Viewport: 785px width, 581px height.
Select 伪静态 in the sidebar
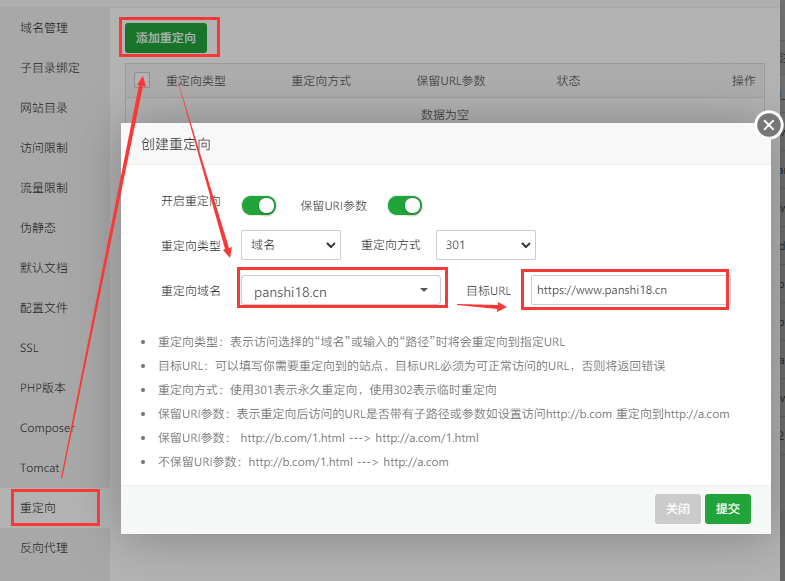[x=37, y=228]
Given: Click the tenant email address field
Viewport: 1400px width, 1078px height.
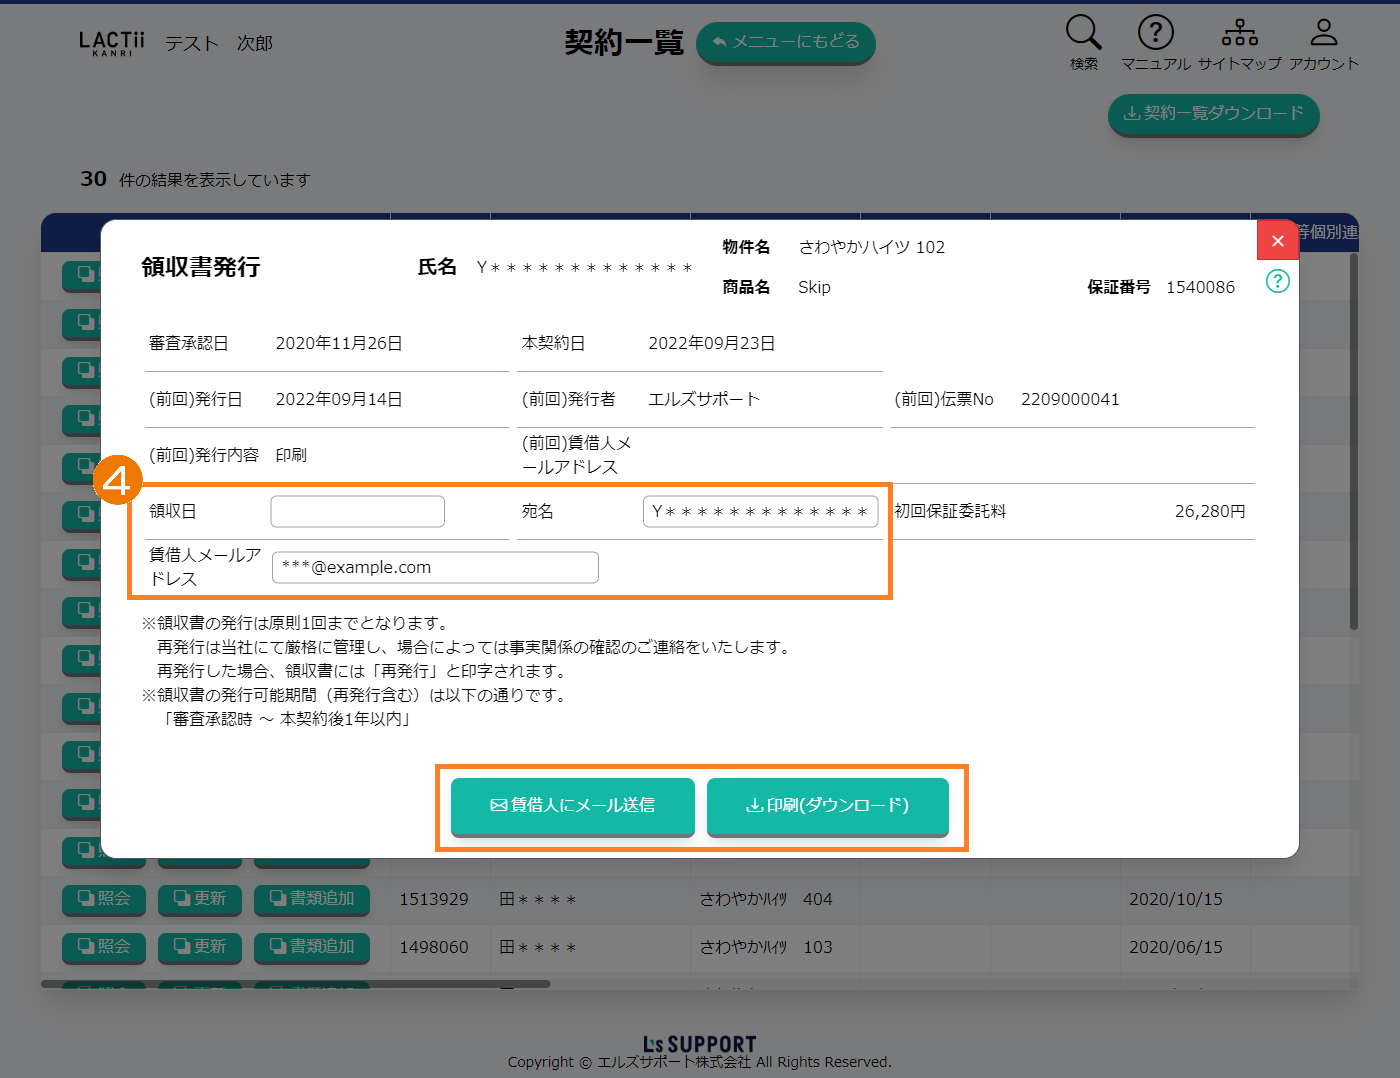Looking at the screenshot, I should [435, 568].
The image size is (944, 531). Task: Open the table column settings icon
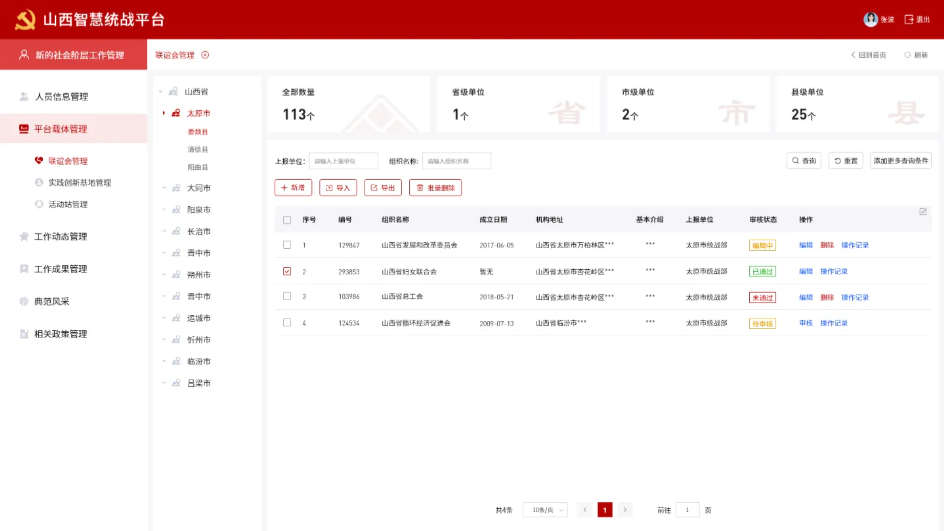pyautogui.click(x=923, y=211)
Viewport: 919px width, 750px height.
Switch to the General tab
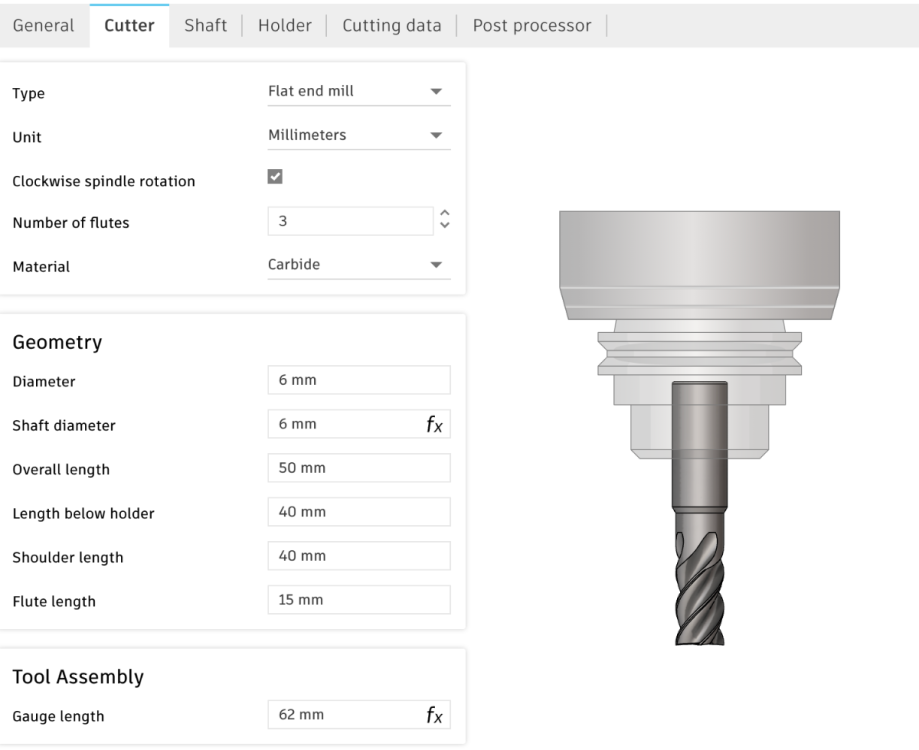click(43, 26)
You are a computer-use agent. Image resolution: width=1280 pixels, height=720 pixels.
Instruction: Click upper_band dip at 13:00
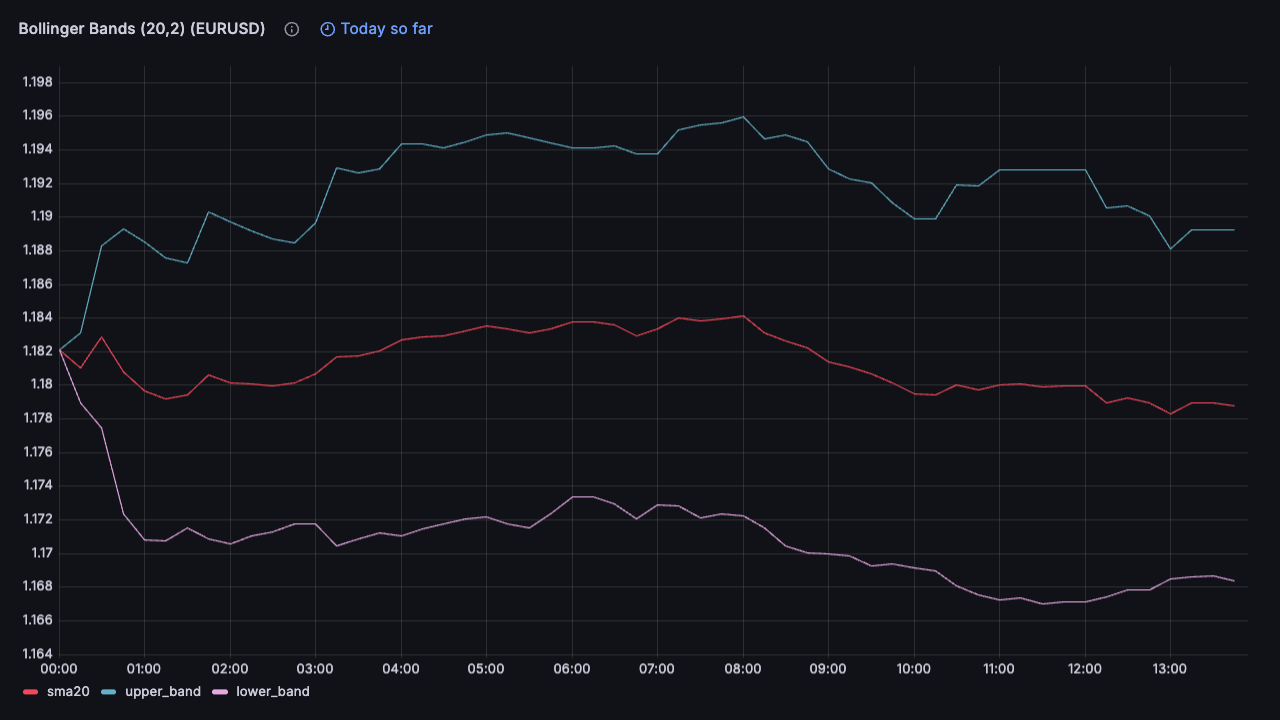click(x=1170, y=249)
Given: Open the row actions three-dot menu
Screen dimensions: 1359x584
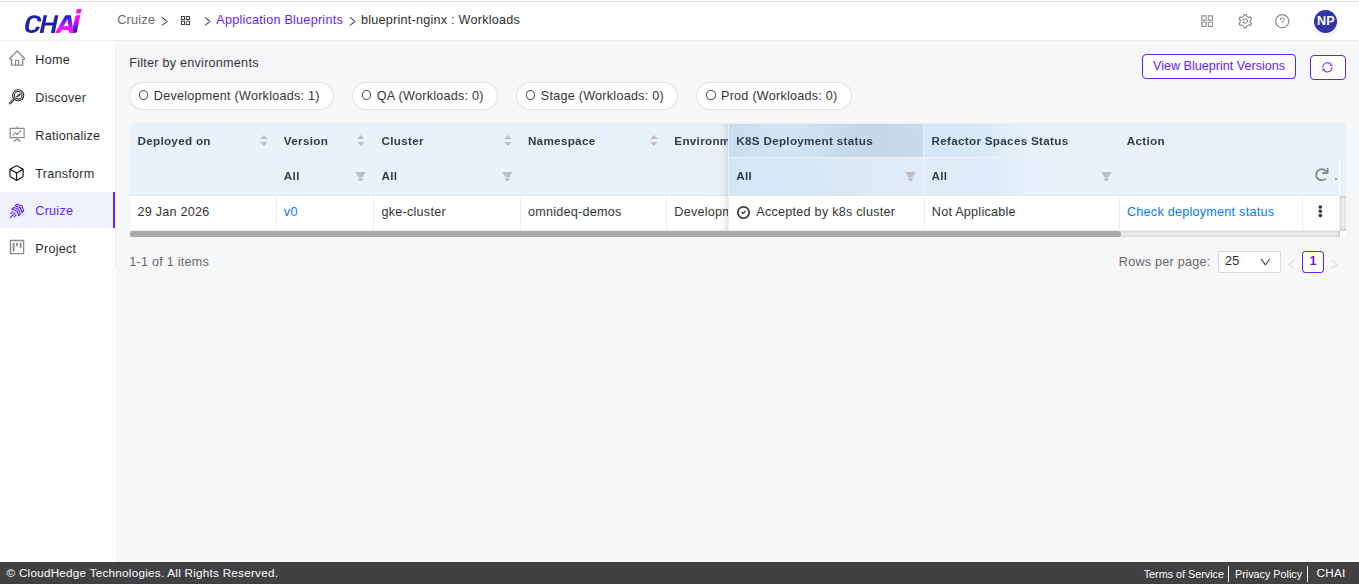Looking at the screenshot, I should click(1320, 211).
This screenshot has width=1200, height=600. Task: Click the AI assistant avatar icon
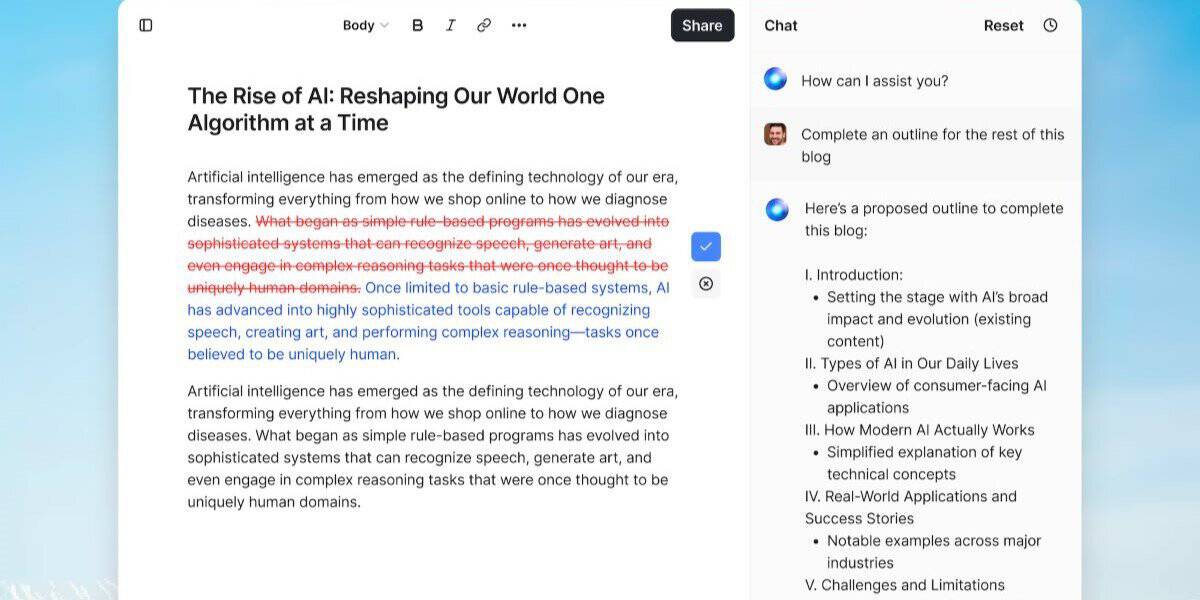(775, 78)
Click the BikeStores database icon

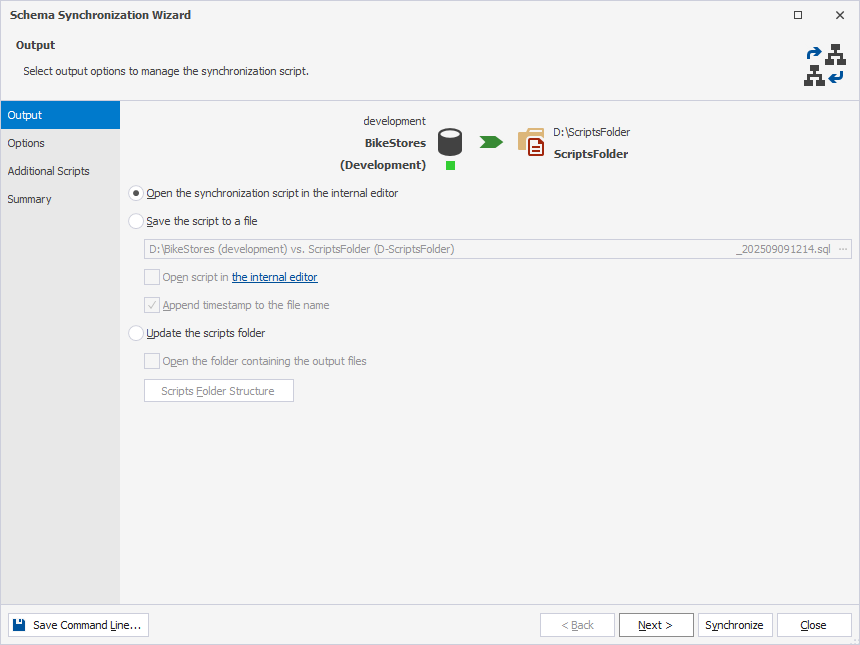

--- --- ---

- EXERCISE GOAL:
Go through the listing above, count the lines that contain "Given", and state that number alone.

- YOUR RESPONSE:
2